I can recall how carefree I was as I skipped from one aisle to the next, my brothers by my side. From the moment we walked into the homely Dollar General store, we tikes had set off on our quest to discover the timeless word searches and coloring books. My mother sighed in defeat and resolved to aid us on our expedition, walking us hand in hand around the store.

 

Not too long into our decided mission, I felt my mother’s hand tense around mine. Annoyed, I tugged my eight-year-old hand from the tightening grip that had disrupted my valiant search. Yet my mother held on, oblivious to my efforts.
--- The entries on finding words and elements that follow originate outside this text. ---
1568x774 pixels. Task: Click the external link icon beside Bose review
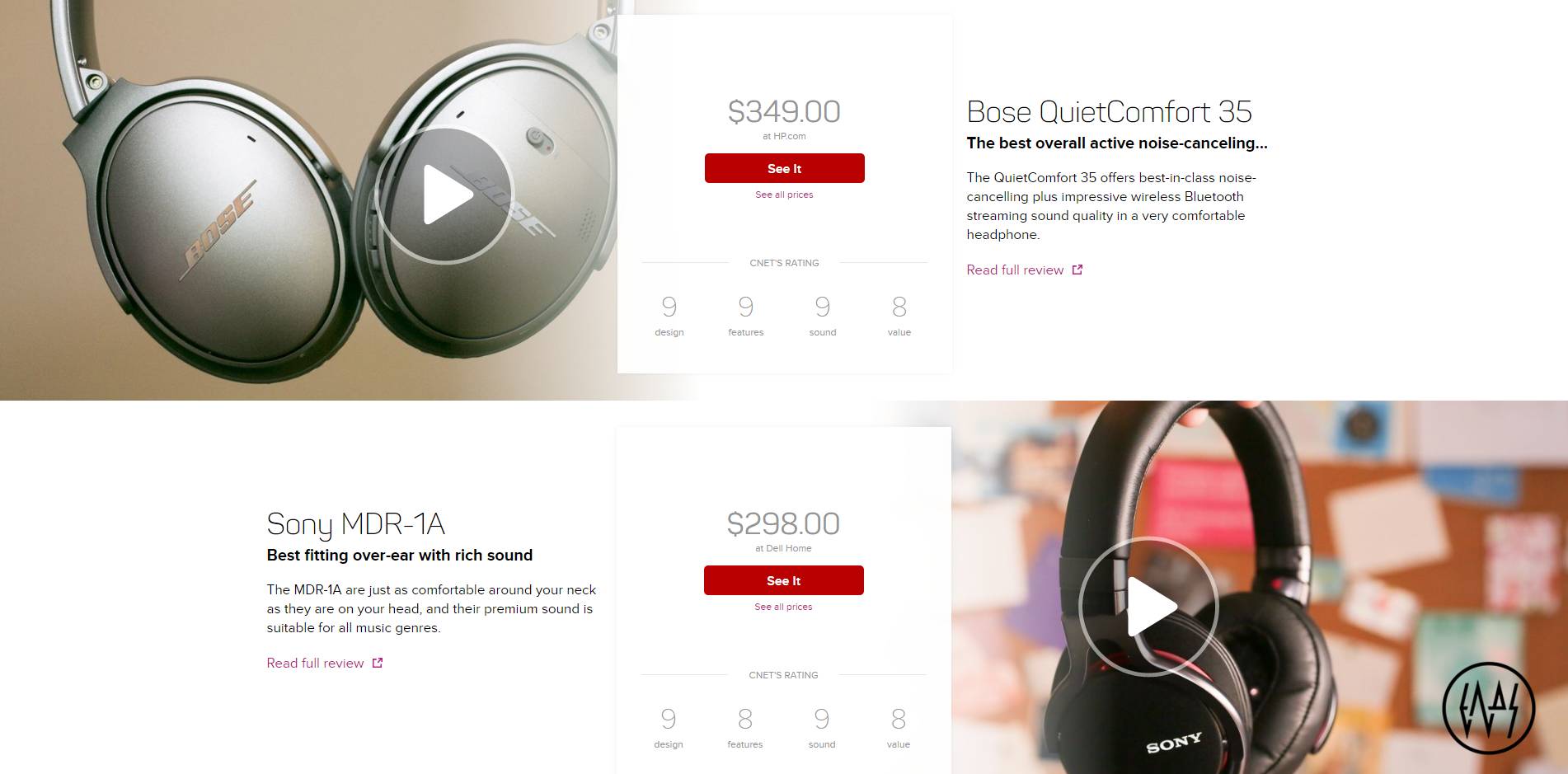point(1077,270)
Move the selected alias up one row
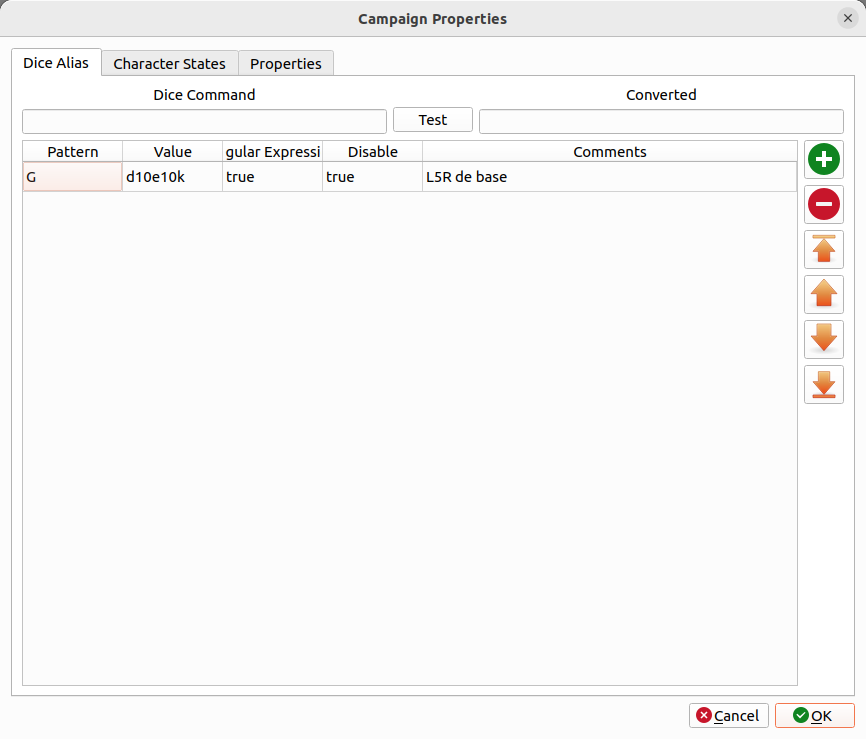 [x=824, y=294]
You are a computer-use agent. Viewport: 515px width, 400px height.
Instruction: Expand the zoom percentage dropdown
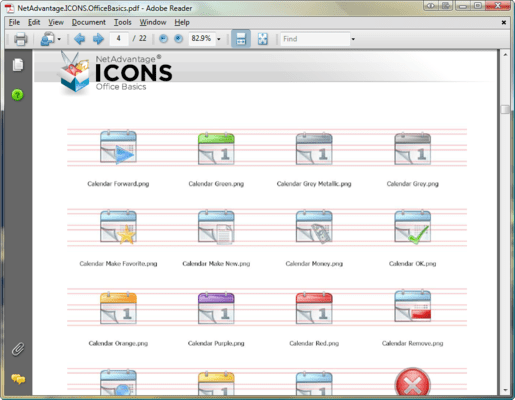(219, 39)
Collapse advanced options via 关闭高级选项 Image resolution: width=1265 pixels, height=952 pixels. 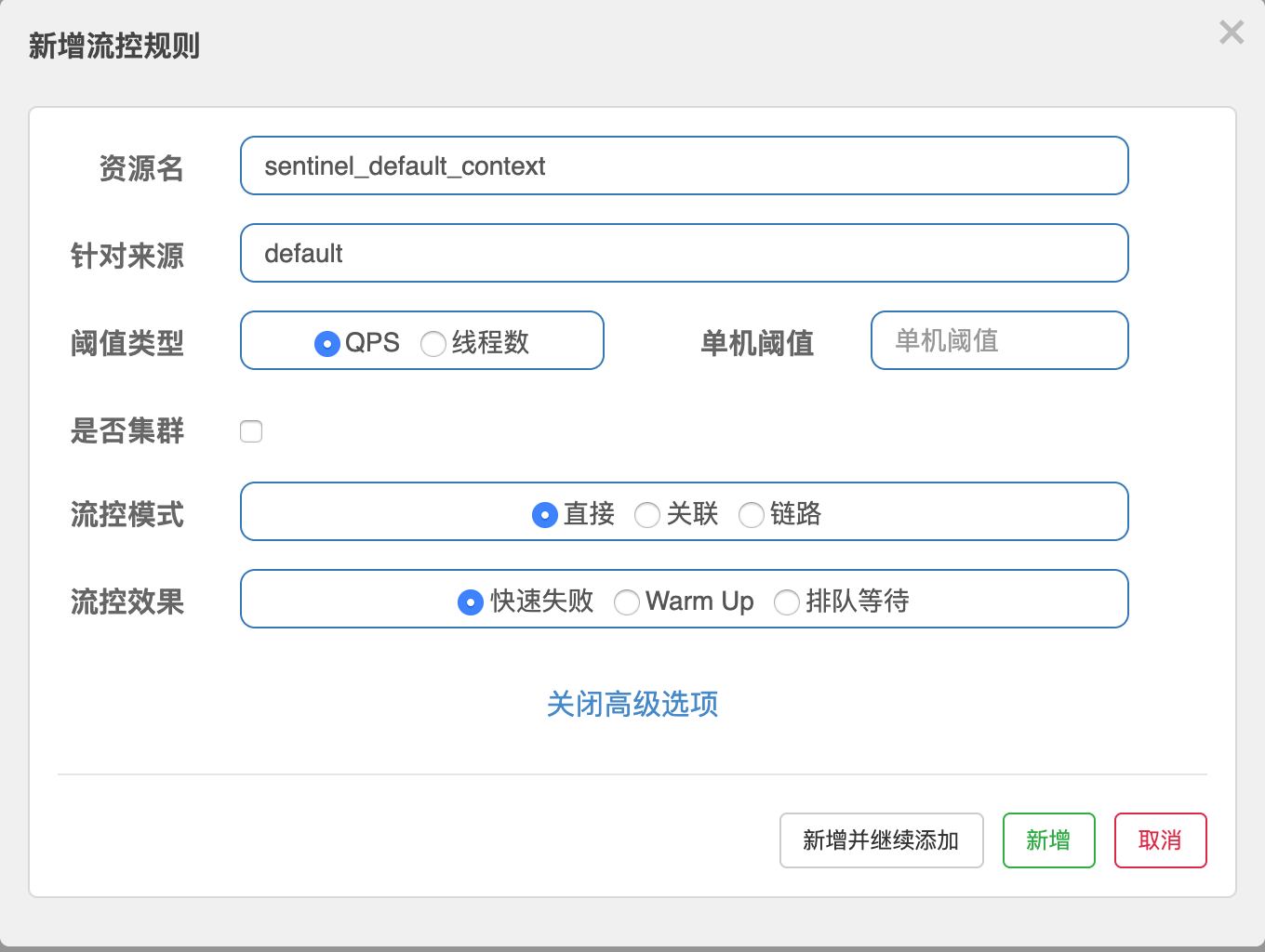pyautogui.click(x=632, y=705)
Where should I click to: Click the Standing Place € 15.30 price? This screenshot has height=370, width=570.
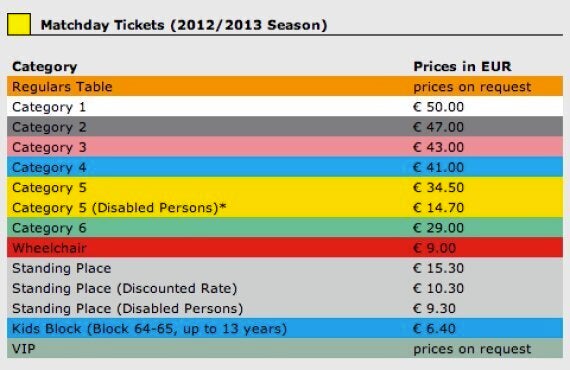point(438,268)
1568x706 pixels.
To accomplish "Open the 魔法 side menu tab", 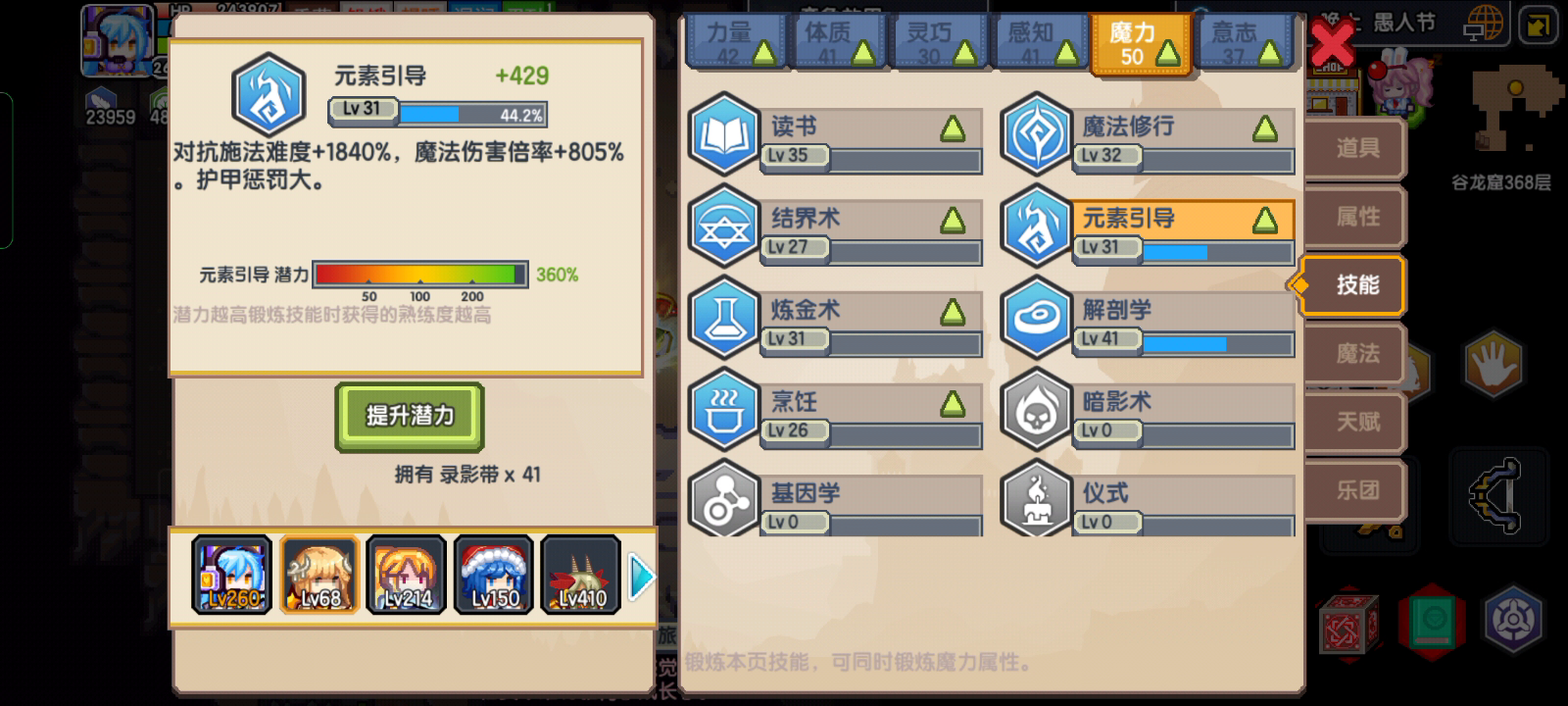I will [x=1355, y=353].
Giving up, I turned upward with a scowl, only to freeze in my tracks at the look etched into my mother’s face. Every feature indicated her discomfort as she glanced over her shoulder warily at a man standing not far behind her. I remembered seeing him when we had walked into the store, and it dawned on me that he had been behind us our entire trip.

 

We continued on, though less joyously now. Every so often my mother would glance back, and he would be there without fail. As I focused on the glaring man I saw that he was an employee, but he didn’t look too friendly. His beady attention was captured by my mother’s hijab, and every moment she peeked back, he’d busy himself with various knick-knacks, yet keep watch out of the corner of his eye. The man trailed us throughout the Dollar General, as if we were safety hazards to be monitored, until my mother rushed us out in a frenzy, abandoning our expedition.

 

That day marked my learning of a new word: discrimination. I had been in love with words and their abundance, and that love has only multiplied over the past years. As I familiarized myself with the definition of this newfound word, I began to use it to categorize instances in my upbringing. Whenever family outings were greeted with prolonged stares and uneasy treatment, this word would reverberate within my thoughts until I realized that it was not so foreign to me after all.

 

After frequently making use of the word “discrimination” as I experienced its negative connotation, it became more apparent to my younger self that words do hurt. These infinite inventions of the human tongue that built endless possibilities within a child’s imagination were just as likely to form an arsenal of the most powerful and easily accessible weapons for any person to wield. But as terrifying as this was to a child, it fascinated me nonetheless. The thought that I could make others feel the way this unforgettable word made me feel by uttering a mere sentence was enough to convince me to choose my words wisely. And yet words can break barriers that seem otherwise impossible to scale, as I learned when studying famous speeches.

 

Words - these sounds put together to form coherency that no one could actually see with a pair of eyes - held so much power that even a child could gain. My curiosity in language spiked. I pushed myself to read higher levels just to discover words I did not come across everyday. I kept new words I didn’t understand in a journal, to be defined when I had the chance. I willed myself to speak Arabic with my parents to broaden my range of communication. With preparation, I slowly spoke out against the hate geared toward my family - the inane questions I’ve received in bitter tones, the jeers my mother’s attracted, the racist slurs my brother’s endured - with the deflecting words I’ve collected along my shield. I built up my own arsenal in a kingdom within me where defiance against prejudice reigned. I resolved to combat the hurtful actions that surrounded me the only way I knew how - with words.